→ Document passage:
## Start
Private organizations not necessarily bound by Constitutional principles
Our Constitutional system of government was created with multiple branches and checks and balances – and free press – in order to overcome basic selfish tendencies of human nature. The Founding Fathers of our U.S. Constitution understood that power corrupts.
They recognized that the only way to curb abuse is to have division of power, splitting our government into three branches (executive, legislative, and judicial), and separating power at the local, state, and federal levels.
However, true division of power does not exist in the modern, mandatory, corporate HOA.
The First Amendment was created because Founders also knew that public scrutiny by a free press, combined with a fundamental right to freedom of speech and assembly, were absolutely necessary to hold government leaders accountable to the people.
In most HOAs, however, transparency is rare, official communications are controlled by the board, and meetings are not open to the general public or local media. Most industry leaders fight to keep HOA affairs private, and try to avoid public scrutiny. They get away with it because Associations are private organizations, usually corporate nonprofits. The industry argues that constraints of the U.S. Constitution need not apply to HOAs, because they are not official governmental bodies or even state actors.
Another difference between the typical mandatory HOA and City Council is the method of electing leaders.
The City Council is elected by registered voters, according to residency, with one vote per person.
The mandatory HOA board is elected by members in good standing, according to shares or units of property owned, without regard to residency. Voting interests are not equally distributed, because the voting power attaches to the property, not the person.
Contrast between meetings for public governance and private governance
For example, a school board is a public unit of government accountable to voters, with meetings that are required to be open to the public. Local press or media can and do attend these meetings. This is a BIG deal, because the more community watchdogs monitoring the school board, the more likely members are to remain on good behavior, and serving the best interest of the public.
Does a city council or school board have mandatory training? Possibly, after elected.
## End
Answer from the passage on HOA governance:
(a) Into which three branches was government split?
(b) On what basis are votes counted when a mandatory HOA board is elected?
(c) Who can attend school board meetings, according to the passage?

→ Source material:
## Start
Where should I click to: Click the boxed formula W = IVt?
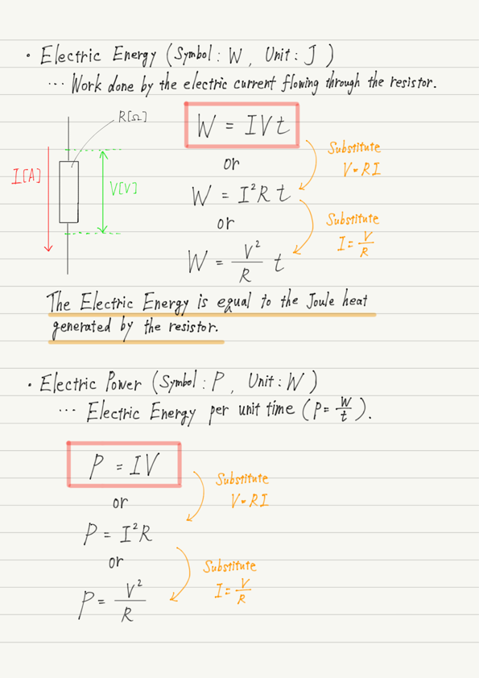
## End
→ Answer to this task:
(a) Executive, legislative, and judicial.
(b) According to shares or units of property owned, without regard to residency.
(c) The public, and local press or media.